My reply – Catholics, but not only us, recognize that none of us, even the greatest Saints, even those most profoundly knowledgeable about Jesus Christ, earn Heaven. It is not like a formula, such that one says, “If you know Christ, then you can achieve Heaven.” No. But why? Because the most important fact about Jesus Christ is NOT that we know Him (though it is a greatest privilege and a grace that changes everything for a person) … but that Jesus knows us! If God did not know us, each one, then none of us could ever find Heaven. God knows us; that is by far the most important fact.
Question #3 – Is the reason that, biblically, God only demands that animals be sacrificed because they do not have the same comprehension as humans, and in terms of their inability to worship him? Do animals go to heaven?
My reply – First off, I will say, and with more personal force than theological force, that if my dog, Scout, is not in Heaven when I get there … then, well, I will know that I ended up in the other place. So there.
But more theologically I say this: Jesus made it clear to us that LOVE is what always endures through Time, through even Death; it is our most consistent and daily experience of Heaven when we are loved, and when we love. Many of us, as families and individuals, have truly loved a companion animal. It is not a different kind of love we give to animals; it is the same love that we show to other humans. The patterns of love are different, such that we cannot love a bunny rabbit in the same way as we love a sibling, but the love itself is the same love. And, from an other perspective, I felt that my dog Scout taught me through his life for me and my family a very great deal about how to love. In fact, I felt often that he was far more advanced in his understanding of love than I was. For this reason, it seems highly probable that Heaven will include the animals we have loved – and therefore our love for them fundamentally changed them – and which have loved us, been our companions and guardians. And how many animals that we never knew personally had their lives taken from them so that we humans could eat them and live? It seems somehow more like the way God loves that all of these animals would share in Heaven too.
Question #4 – And although we know the reasons for the wrong in the world are due to the broken covenant between God and Adam and Eve, and that although He is a loving God, He is also a just God and must come through with his punishment that was promised upon Adam and Eve. Are all of the world’s wrongs just compensation for that one act?
My reply – I have heard wise people say, and I myself to some degree believe what they say, that our time on Earth, for people of good will, for people who are daily trying to be good persons, is what Purgatory is (where the Latin root of “purgatory” means “to be cleansed, purified”). The challenges and sufferings of this world change us, make us wise (or should make us wise), and purify our grasp of how the world works. I think that this girl’s question is already on to this idea.
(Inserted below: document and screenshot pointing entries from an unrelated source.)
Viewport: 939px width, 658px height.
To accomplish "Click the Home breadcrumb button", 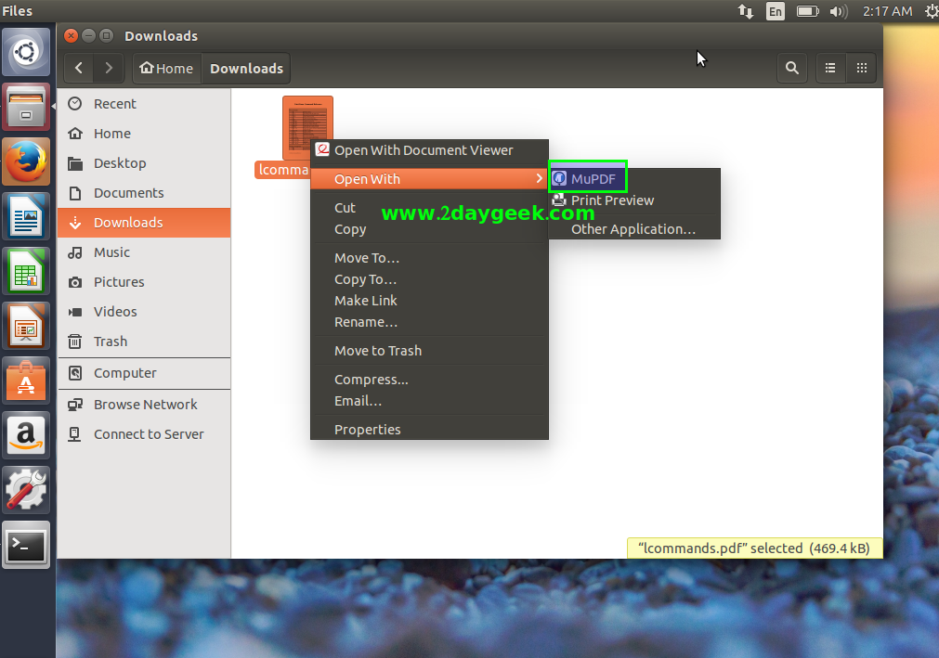I will click(166, 68).
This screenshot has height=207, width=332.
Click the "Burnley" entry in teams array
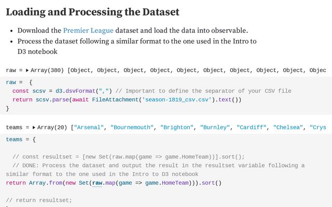[215, 128]
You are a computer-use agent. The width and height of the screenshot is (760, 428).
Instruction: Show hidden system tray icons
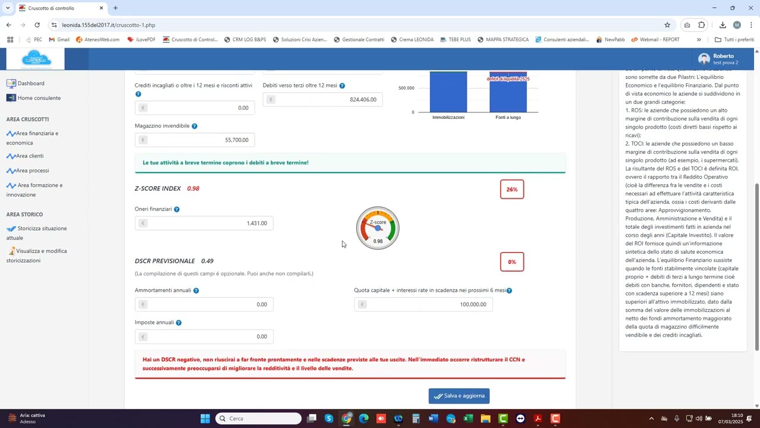coord(651,418)
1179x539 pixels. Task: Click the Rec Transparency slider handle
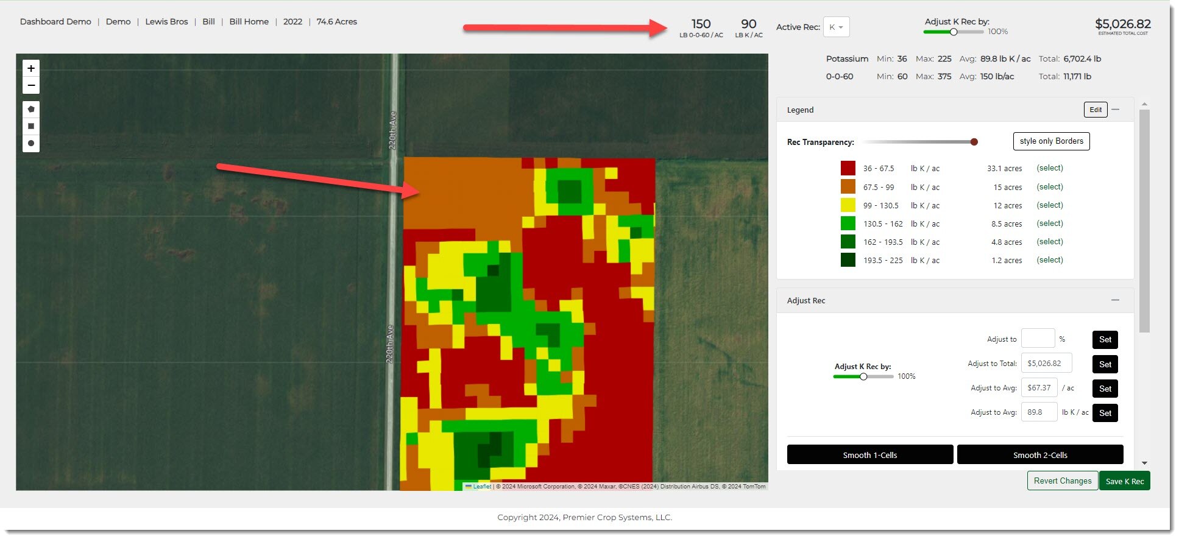[x=974, y=142]
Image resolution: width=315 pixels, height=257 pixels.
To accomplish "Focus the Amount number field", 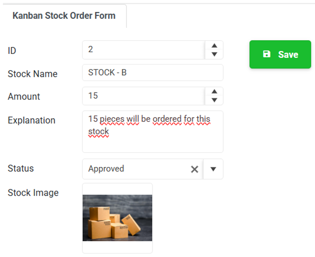I will click(x=144, y=96).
But I would never speak of God (as she does) as one who is into punishment. I truly think that this is an unhelpful way of trying to understand God, and a way proposed by people still too young to make the distinction between being punished for doing something harmful or unworthy and being responsible for our actions. God is absolutely about holding us responsible for our actions … so that we learn from our mistakes and work to repair what damage our mistakes cause others to have to accept. God is glorified when a sinner says, “I am she who did this. And I will accept responsibility for it, and I will do whatever I can to make things right again.” God is made unworthy of Himself (!) when we humans assume that He punishes. No, it is humans who love, and far too much, to punish other human beings, and even animals; it is God who redeems … and never for even a second fails to keep working for our redemption, making sure that we are responsible for our actions, helping us learn from our mistakes.